Adverum Biotechnologies Reports First Quarter 2022 Financial Results
REDWOOD CITY, Calif., May 12, 2022 (GLOBE NEWSWIRE) -- Adverum Biotechnologies, Inc. (Nasdaq: ADVM), a clinical-stage gene therapy company targeting unmet medical needs in ocular and rare diseases, today reported financial results for the first quarter ended March 31, 2022.
“We remain on track to dose the first patient in our planned Phase 2 trial of ADVM-022 in wet age-related macular degeneration in the third quarter of 2022,” stated Laurent Fischer, M.D., president and chief executive officer at Adverum Biotechnologies. “We are pleased with the feedback we received following the Type C meeting we requested with the U.S. Food and Drug Administration, and we are confident in the ADVM-022 clinical development program we are advancing. We look forward to evaluating ADVM-022 at the 2 X 10^11 vg/eye dose and a new, lower 6 X 10^10 vg/eye dose, with enhanced prophylactic steroid regimens, including local steroids and a combination of local and systemic steroids.”
Anticipated 2022 Milestones
Financial Results for the Three Months Ended March 31, 2022
About Wet Age-Related Macular Degeneration
Wet AMD, also known as neovascular AMD or nAMD, is an advanced form of AMD, affecting approximately 10% of patients living with AMD. Wet AMD is a leading cause of blindness in patients over 65 years of age, with a prevalence of approximately 20 million individuals worldwide living with this condition. The incidence of new cases of wet AMD is expected to grow significantly worldwide as populations age. AMD is expected to impact 288 million people worldwide by 2040, with wet AMD accounting for approximately 10% of those cases.
About OPTIC Trial of ADVM-022 in Wet AMD
ADVM-022 is Adverum’s clinical-stage gene therapy product candidate being developed for the treatment of wet AMD. ADVM-022 utilizes a propriety vector capsid, AAV.7m8, carrying an aflibercept coding sequence under the control of a proprietary expression cassette. Unlike other ophthalmic gene therapies that require a surgery to administer the gene therapy under the retina (sub-retinal approach), ADVM-022 has the advantage of being administered as a one-time IVT injection in the office and is designed to deliver long-term efficacy and reduce the burden of frequent anti-VEGF injections, optimize patient compliance, and improve vision outcomes for patients with wet AMD.
The OPTIC trial is designed as a multi-center, open-label, dose-ranging, safety and efficacy trial of ADVM-022 in patients with wet AMD who have demonstrated responsiveness to anti-VEGF treatment. Patients in OPTIC are treatment experienced, and previously required frequent anti-VEGF injections to manage their wet AMD and to maintain functional vision.
About Blue Cone Monochromacy
BCM is a X-linked recessive hereditary condition caused by mutations in either the L or the M opsin gene(s) and can manifest in loss of visual acuity, photosensitivity, myopia and infantile nystagmus that can persist into adulthood. Consequently, individuals with BCM have visual impairments to important aspects of daily living such as facial recognition, learning, reading, and daylight vision. Currently, BCM affects approximately 1 to 9 in 100,000 males, worldwide and there is no cure for BCM.
About ADVM-062 Gene Therapy
ADVM-062 (AAV.7m8-L-opsin) is a novel gene therapy product candidate being developed to deliver a functional copy of the OPN1LW gene to the foveal cones of patients suffering from blue cone monochromacy (BCM) via a single IVT injection. ADVM-062 utilizes Adverum’s propriety vector capsid, AAV.7m8. In January 2022, the FDA granted Orphan Drug Designation to ADVM-062.

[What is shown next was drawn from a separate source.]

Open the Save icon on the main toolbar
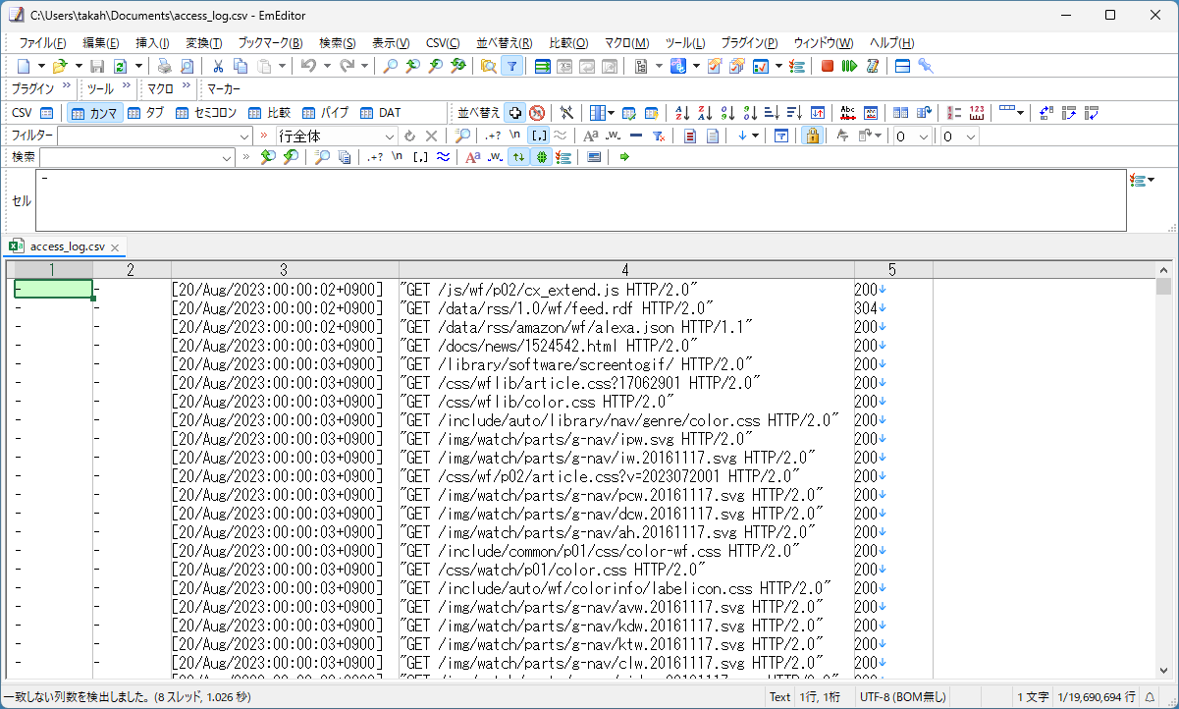This screenshot has height=709, width=1179. coord(96,65)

About Adverum Biotechnologies
Adverum Biotechnologies (Nasdaq: ADVM) is a clinical-stage gene therapy company targeting unmet medical needs in serious ocular and rare diseases. Adverum is evaluating its novel gene therapy candidate, ADVM-022, as a one-time, intravitreal injection for the treatment of patients with neovascular or wet age-related macular degeneration. For more information, please visit www.adverum.com.

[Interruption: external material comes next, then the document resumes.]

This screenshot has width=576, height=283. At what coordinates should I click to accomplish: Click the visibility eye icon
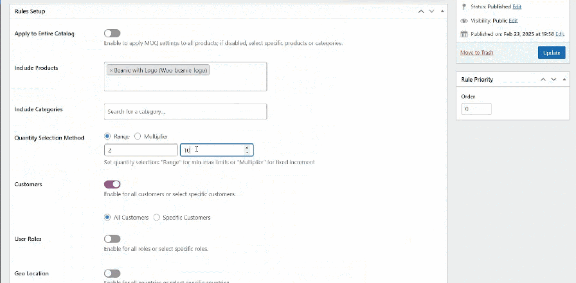pyautogui.click(x=464, y=21)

Statements contained in this press release regarding events or results that may occur in the future are “forward-looking statements” within the meaning of the Private Securities Litigation Reform Act of 1995. Such statements include but are not limited to: Adverum’s expectation that the March 31, 2022 cash position will fund operations into 2024; statements regarding Adverum’s plans to initiate a Phase 2 trial of ADVM-022 in wet AMD at the 2 X 10^11 vg/eye dose and a new, lower 6 X 10^10 vg/eye dose; and statements under the caption “Anticipated 2022 Milestones.” Actual results could differ materially from those anticipated in such forward-looking statements as a result of various risks and uncertainties, including risks inherent to, without limitation: Adverum’s novel technology, which makes it difficult to predict the timing of commencement and completion of clinical trials; regulatory uncertainties; the results of early clinical trials not always being predictive of future clinical trials and results; and the potential for future complications or side effects in connection with use of ADVM-022. Additional risks and uncertainties facing Adverum are set forth under the caption “Risk Factors” and elsewhere in Adverum’s Securities and Exchange Commission (SEC) filings and reports, including Adverum’s Annual Report on Form 10-K for the year ended December 31, 2021 filed with the SEC on March 29, 2022. All forward-looking statements contained in this press release speak only as of the date on which they were made. Adverum undertakes no obligation to update such statements to reflect events that occur or circumstances that exist after the date on which they were made.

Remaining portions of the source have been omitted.